> _Registros_:

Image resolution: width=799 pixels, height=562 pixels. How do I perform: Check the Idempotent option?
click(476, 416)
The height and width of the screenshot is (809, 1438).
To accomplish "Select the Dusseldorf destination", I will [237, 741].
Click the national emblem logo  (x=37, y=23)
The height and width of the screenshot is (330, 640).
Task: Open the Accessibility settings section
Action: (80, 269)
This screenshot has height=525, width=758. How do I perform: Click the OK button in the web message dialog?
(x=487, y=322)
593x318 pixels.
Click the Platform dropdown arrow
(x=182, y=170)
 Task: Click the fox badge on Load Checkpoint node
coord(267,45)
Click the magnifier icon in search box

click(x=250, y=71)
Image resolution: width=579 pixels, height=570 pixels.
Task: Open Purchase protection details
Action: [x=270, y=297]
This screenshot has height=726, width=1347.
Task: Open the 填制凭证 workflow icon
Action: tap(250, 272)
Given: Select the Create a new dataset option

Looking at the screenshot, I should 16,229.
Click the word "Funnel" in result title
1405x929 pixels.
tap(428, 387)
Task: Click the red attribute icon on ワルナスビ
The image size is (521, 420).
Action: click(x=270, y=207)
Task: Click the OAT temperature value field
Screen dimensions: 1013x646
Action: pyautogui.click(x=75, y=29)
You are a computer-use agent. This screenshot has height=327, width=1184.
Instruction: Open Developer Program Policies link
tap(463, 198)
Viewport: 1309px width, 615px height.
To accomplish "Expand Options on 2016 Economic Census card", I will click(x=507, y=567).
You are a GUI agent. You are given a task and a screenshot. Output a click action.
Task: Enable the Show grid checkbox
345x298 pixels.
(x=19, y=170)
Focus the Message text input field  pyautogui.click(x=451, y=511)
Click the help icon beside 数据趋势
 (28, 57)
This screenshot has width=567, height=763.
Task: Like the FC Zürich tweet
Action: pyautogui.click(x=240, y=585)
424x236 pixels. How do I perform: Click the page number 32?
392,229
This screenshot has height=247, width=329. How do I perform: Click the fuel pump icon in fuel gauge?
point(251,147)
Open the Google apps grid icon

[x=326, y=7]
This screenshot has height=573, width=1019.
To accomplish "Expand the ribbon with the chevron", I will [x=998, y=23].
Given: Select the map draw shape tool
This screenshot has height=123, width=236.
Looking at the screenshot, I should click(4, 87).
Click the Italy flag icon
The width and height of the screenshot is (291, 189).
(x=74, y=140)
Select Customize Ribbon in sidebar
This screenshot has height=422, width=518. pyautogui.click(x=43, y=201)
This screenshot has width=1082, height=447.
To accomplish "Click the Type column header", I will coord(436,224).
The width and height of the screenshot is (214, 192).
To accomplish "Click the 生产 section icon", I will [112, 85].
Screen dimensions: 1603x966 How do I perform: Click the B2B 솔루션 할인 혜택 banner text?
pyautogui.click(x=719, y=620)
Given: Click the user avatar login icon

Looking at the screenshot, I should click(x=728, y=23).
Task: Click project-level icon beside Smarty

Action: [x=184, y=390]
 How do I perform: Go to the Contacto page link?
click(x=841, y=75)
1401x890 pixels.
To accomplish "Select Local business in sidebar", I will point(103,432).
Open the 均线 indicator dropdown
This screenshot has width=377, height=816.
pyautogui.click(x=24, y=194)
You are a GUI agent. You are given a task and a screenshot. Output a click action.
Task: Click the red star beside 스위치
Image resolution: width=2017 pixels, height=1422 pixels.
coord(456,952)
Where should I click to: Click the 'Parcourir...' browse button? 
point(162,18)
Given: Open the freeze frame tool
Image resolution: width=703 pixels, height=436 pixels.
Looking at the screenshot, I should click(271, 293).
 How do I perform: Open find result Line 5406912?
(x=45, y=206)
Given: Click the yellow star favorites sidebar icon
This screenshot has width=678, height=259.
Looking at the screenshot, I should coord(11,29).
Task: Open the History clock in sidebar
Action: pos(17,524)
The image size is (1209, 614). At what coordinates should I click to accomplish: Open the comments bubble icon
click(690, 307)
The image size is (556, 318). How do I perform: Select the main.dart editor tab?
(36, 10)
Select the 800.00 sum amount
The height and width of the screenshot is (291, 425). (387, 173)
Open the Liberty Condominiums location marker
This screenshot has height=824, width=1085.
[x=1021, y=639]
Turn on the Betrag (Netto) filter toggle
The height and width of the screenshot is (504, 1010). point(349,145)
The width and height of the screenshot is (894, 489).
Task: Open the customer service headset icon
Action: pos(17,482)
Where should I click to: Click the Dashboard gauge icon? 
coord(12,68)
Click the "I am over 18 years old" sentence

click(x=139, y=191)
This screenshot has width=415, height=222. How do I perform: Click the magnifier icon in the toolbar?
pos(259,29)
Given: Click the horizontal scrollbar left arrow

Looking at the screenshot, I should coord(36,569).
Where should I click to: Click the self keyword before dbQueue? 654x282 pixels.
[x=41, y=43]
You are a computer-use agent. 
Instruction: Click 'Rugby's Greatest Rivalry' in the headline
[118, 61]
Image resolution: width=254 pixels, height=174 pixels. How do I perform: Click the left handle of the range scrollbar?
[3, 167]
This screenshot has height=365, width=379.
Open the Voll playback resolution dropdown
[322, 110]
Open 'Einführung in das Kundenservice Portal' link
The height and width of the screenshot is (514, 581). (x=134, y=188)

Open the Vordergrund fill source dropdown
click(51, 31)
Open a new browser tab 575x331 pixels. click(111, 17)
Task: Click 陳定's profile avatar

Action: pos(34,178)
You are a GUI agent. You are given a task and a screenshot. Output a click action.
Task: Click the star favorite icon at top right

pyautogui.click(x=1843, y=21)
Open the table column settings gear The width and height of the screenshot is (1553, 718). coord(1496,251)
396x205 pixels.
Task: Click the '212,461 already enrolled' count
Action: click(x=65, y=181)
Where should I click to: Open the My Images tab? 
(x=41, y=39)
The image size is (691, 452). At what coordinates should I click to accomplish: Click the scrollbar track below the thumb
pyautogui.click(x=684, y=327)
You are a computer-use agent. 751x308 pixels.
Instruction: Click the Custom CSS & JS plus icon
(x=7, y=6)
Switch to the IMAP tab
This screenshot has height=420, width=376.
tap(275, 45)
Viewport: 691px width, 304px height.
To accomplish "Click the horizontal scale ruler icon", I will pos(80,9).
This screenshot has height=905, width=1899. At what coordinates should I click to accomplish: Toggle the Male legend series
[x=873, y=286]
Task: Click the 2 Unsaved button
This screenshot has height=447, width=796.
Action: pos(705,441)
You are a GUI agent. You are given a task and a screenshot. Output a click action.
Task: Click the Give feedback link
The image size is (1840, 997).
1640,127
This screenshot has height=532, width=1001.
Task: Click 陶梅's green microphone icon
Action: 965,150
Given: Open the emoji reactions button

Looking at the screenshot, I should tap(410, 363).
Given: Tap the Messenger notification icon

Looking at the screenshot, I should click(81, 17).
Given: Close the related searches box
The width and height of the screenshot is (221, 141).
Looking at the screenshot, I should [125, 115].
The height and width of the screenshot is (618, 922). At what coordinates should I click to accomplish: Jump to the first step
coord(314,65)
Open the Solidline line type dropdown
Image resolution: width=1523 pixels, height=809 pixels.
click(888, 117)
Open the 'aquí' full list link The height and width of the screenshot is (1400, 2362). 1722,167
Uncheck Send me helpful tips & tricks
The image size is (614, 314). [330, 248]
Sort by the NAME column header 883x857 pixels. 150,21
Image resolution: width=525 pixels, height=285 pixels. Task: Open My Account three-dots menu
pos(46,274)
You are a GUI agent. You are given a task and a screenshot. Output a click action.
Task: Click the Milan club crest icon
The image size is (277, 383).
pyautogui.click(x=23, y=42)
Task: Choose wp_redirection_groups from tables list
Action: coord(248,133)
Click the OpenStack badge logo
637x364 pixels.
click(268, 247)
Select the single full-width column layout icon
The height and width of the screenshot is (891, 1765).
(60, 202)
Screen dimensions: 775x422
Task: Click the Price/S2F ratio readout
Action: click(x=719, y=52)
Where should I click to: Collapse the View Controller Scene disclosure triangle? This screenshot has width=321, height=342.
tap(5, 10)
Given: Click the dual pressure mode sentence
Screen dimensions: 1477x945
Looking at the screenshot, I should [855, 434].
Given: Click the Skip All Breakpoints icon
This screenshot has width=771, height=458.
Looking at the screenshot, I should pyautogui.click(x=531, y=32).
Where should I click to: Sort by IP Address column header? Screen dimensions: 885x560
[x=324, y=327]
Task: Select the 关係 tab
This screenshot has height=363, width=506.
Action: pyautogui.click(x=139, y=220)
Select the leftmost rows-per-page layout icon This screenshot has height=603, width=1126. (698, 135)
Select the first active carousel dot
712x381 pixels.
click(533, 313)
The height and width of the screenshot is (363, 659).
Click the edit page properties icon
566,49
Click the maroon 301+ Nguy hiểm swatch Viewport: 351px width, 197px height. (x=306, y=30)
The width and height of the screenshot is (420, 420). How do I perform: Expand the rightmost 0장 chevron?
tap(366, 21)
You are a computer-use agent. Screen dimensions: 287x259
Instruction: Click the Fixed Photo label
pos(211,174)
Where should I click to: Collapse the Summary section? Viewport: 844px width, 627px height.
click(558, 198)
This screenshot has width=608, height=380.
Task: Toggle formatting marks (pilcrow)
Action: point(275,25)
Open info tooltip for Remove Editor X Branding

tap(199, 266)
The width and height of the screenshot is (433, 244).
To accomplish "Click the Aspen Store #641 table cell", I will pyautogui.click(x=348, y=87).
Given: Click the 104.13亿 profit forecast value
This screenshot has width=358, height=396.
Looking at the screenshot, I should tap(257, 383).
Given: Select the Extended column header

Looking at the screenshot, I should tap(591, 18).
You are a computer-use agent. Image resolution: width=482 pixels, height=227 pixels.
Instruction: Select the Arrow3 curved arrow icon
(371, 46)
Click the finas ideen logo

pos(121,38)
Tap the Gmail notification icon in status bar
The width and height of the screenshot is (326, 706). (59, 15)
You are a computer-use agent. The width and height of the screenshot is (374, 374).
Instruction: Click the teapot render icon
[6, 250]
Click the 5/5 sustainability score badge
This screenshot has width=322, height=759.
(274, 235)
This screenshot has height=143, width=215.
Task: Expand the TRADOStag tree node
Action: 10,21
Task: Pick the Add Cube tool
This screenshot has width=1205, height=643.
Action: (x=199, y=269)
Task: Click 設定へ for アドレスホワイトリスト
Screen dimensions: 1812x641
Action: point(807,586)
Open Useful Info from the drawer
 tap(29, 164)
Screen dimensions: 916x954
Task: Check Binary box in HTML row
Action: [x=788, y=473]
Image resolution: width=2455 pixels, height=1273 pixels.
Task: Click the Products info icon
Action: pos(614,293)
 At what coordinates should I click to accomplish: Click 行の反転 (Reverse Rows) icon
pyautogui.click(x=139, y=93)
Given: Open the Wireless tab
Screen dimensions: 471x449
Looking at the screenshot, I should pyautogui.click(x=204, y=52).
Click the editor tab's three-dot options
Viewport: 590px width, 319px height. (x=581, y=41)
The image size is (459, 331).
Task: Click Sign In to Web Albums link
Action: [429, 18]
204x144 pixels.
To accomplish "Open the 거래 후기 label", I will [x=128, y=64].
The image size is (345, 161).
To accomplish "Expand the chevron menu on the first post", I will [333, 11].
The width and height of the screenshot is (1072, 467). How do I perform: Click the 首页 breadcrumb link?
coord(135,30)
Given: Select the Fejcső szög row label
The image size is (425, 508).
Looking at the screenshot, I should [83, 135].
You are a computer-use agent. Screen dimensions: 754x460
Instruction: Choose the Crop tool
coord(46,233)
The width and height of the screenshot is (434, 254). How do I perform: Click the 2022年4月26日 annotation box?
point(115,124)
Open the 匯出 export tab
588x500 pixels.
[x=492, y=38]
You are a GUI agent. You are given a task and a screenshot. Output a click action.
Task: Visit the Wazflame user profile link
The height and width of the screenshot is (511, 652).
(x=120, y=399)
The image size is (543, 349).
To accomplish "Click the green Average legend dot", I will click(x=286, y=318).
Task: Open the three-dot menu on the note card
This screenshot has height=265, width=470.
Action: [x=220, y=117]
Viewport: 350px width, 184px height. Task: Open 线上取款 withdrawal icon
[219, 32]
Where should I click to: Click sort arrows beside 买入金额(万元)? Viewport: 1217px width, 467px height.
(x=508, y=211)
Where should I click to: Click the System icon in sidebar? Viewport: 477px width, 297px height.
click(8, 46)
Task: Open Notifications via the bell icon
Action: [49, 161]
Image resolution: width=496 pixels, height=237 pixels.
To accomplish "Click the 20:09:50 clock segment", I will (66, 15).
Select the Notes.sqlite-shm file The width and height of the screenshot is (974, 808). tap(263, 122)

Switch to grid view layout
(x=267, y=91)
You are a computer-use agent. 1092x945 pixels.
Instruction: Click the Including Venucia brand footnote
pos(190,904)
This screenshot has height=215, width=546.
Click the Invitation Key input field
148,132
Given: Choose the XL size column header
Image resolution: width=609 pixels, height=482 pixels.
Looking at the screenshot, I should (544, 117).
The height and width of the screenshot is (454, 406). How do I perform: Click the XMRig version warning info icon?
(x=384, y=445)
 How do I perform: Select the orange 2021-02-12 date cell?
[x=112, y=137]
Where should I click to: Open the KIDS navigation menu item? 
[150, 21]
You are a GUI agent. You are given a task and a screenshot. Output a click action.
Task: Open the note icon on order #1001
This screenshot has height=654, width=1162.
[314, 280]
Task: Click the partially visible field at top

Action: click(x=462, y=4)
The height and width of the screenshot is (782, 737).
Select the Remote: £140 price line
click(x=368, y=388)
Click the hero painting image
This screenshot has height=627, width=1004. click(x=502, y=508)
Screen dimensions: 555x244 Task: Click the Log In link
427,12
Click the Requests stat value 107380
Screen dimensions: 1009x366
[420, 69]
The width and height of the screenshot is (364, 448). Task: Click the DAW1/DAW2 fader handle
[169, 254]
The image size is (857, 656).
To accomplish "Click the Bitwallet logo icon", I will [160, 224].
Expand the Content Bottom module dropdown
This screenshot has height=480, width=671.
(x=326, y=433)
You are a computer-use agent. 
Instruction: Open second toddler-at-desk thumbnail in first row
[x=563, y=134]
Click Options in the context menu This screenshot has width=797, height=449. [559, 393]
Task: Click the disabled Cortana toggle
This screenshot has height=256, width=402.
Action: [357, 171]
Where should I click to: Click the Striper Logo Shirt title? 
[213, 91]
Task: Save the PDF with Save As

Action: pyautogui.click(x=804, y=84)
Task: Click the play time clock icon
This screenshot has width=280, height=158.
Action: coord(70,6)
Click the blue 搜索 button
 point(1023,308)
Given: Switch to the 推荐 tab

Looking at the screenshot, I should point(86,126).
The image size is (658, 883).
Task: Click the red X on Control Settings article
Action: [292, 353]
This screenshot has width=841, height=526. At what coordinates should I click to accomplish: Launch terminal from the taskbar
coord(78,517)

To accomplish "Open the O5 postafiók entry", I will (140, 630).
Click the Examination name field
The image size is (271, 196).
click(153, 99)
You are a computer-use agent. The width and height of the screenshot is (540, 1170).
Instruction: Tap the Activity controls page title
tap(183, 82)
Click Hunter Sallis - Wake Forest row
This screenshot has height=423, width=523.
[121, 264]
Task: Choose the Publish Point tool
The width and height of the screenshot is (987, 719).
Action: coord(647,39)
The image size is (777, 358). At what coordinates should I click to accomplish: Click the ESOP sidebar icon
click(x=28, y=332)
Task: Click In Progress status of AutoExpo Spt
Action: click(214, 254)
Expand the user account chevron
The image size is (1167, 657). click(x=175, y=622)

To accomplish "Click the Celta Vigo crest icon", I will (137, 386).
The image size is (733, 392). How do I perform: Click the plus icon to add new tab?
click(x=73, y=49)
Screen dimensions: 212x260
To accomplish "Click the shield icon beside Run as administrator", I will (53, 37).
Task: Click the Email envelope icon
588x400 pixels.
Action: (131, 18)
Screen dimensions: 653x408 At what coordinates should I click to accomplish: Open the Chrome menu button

> _O que fazer_: Transforme em uma lista numerada os registros que vão da linha que contém "Where should I click to: Click sort" até a linha que contém "(x=267, y=91)", com as duas incluídas. Deixe de fora as linhas em branco.

> _Resolução_:
1. Where should I click to: Click sort arrows beside 买入金额(万元)? Viewport: 1217px width, 467px height.
2. (x=508, y=211)
3. Where should I click to: Click the System icon in sidebar? Viewport: 477px width, 297px height.
4. click(8, 46)
5. Task: Open Notifications via the bell icon
6. Action: [49, 161]
7. Image resolution: width=496 pixels, height=237 pixels.
8. To accomplish "Click the 20:09:50 clock segment", I will (66, 15).
9. Select the Notes.sqlite-shm file The width and height of the screenshot is (974, 808). tap(263, 122)
10. Switch to grid view layout
11. (x=267, y=91)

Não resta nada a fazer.